To the work-a-day world, of which I am also a part, studying animal behavior is an unusual way to spend time: monitoring the lives of free-ranging animals for the greater good of all. With help, I monitor 180 dolphins by surveying a study area at sea several times a week.

The problem is measuring the potential impact of a major bridge reconstruction project on dolphins who used the area as much as humans. Born officially upon receipt of a federal permit from the National Oceanic and Atmospheric Administration, we have legal permission to approach dolphins closer than the mandated 50 yards. Without a permit, people who draw closer are actually breaking the law (www.noaa.gov).

Data collection, the amazing part, is based on identifying individual dolphins.

Most of us know animals from pets at home or going to the zoo.

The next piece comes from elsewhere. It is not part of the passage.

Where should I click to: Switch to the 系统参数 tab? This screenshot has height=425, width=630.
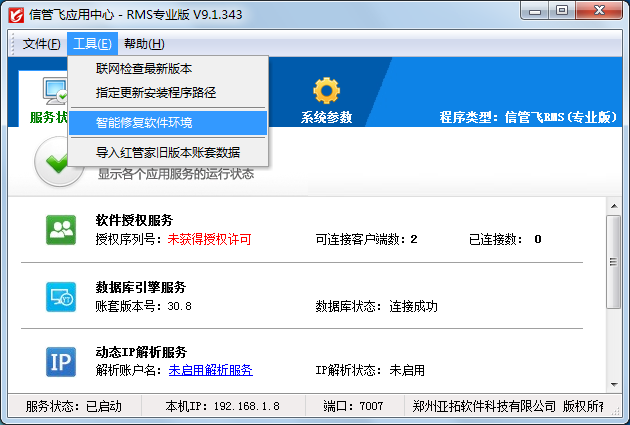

Unnecessarily but customarily, zoos exhibit animals in small groups. You see one or two elephants or a trio of monkeys. These small numbers make it hard to see that each animal is distinct like each person is distinct. When you learn a species’ physical Gestält, you see animals as the individuals they are. It’s a real kick when you no longer see ‘a monkey’ but instead see Drella the capuchin or Golda the bonnet macaque like you see Mike at work. I’ll never forget when San Diego Zoo gorilla keeper Gale Foland got a birthday card with a gorilla on it … and he recognized that gorilla.

To exercise your eye, start with color patches on parrots, tusks and ear tatters on elephants, whisker patterns on lions or faces on primates.

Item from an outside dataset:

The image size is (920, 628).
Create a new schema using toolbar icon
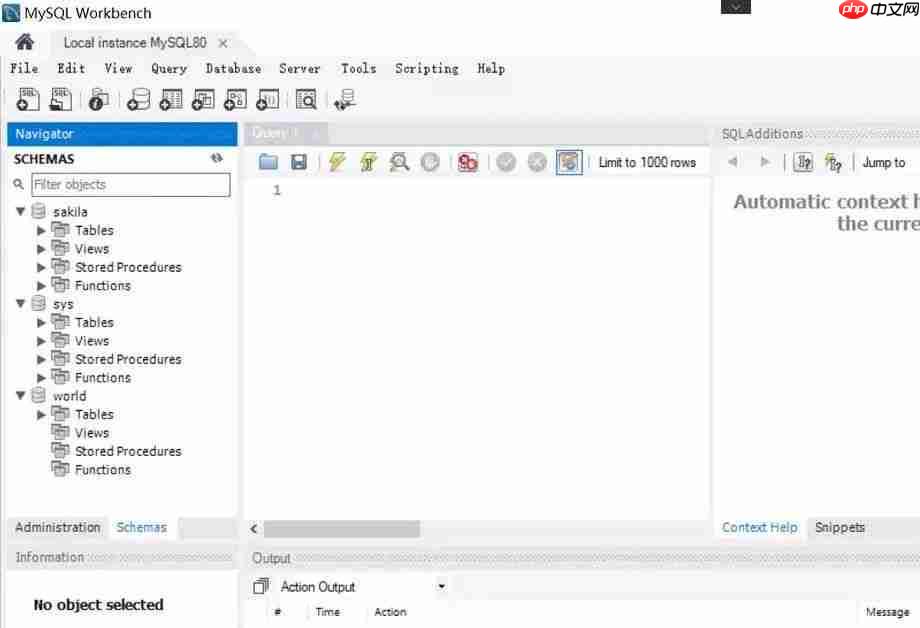tap(139, 99)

With bottlenose dolphins, we use pictures of dorsal fins to distinguish individuals by unique tatters, nicks and notches. Cheetah’s tall fin has unique round scallops.

some percentage of the dolphin community is individually recognizable this way. The remainder is not, like youngsters who’ve yet to develop personalized sets of scars. These data estimate the total number of dolphins and establish species as threatened, endangered, or holding their own.

From the process of generating a photo identification catalog of John’s Pass dolphins from 40,000 photographs, boat captain John Heidemann and myself no longer say, “Hey, a bunch of dolphins”. Instead, we say, “Its Tanks and Face with little Baby Face” or [bulls] “N and DD2.”

I wonder what they’ve named us.

Colleagues who study cetaceans by sound can even recognize dolphins by their distinctive whistles, a higher level of individual recognition. Marine mammalogist Rachel Smolker tells how she learned this in her book To Touch a Wild Dolphin.

Yes, it was Cheetah driving fish that night. Passion drives me. The animals call me back constantly. The study of animal behavior never fails to feed.

Join the Contemplation Club. Live the privilege of consciousness. You might find what you’re looking for. Remember, your efforts will be for the greater good of all. And you get paid.